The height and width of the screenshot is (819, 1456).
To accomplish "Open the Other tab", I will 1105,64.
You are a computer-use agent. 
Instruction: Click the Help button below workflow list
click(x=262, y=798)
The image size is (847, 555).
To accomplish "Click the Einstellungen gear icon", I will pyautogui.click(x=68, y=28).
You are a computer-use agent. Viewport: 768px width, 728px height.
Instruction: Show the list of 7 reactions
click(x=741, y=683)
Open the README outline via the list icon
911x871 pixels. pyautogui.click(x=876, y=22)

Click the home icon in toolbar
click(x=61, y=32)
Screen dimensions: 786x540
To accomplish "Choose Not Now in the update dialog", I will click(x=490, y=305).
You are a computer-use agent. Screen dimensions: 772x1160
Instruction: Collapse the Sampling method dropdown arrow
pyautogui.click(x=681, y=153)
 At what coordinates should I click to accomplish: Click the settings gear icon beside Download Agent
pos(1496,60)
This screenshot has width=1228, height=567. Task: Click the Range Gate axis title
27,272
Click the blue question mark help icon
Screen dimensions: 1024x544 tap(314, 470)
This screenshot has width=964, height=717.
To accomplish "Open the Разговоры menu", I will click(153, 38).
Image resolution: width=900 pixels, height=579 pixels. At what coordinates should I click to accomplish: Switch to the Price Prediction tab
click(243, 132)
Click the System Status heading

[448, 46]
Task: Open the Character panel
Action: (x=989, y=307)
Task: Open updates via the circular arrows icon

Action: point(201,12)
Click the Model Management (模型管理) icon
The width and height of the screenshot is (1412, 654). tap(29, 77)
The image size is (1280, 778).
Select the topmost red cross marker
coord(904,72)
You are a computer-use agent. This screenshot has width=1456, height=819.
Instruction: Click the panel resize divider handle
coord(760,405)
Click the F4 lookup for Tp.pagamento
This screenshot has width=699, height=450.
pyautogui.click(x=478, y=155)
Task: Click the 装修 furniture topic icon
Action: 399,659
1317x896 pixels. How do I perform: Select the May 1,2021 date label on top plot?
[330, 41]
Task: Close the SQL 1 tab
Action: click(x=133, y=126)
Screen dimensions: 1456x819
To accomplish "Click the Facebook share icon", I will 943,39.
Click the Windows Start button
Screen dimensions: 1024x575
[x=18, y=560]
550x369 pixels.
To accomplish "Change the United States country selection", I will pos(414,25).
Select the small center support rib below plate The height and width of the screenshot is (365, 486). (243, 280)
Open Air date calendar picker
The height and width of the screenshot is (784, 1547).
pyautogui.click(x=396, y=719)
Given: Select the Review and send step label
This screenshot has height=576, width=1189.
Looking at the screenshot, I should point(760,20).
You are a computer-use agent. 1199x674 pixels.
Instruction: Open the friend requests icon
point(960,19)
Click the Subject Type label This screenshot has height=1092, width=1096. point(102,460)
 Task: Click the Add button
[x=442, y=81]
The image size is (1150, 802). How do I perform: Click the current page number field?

· · · ·

__REQUIRED ACTION__. What lines in the listing include the string "computer"? Copy them out.

__WRITTEN RESPONSE__.
You are a computer-use agent. 
You are a computer-use agent. Viewport: 768px width, 728px height.
You are a computer-use agent. Screen dimensions: 772x1160
You are a computer-use agent. This screenshot has width=1456, height=819.
You are a computer-use agent. 1199x674 pixels.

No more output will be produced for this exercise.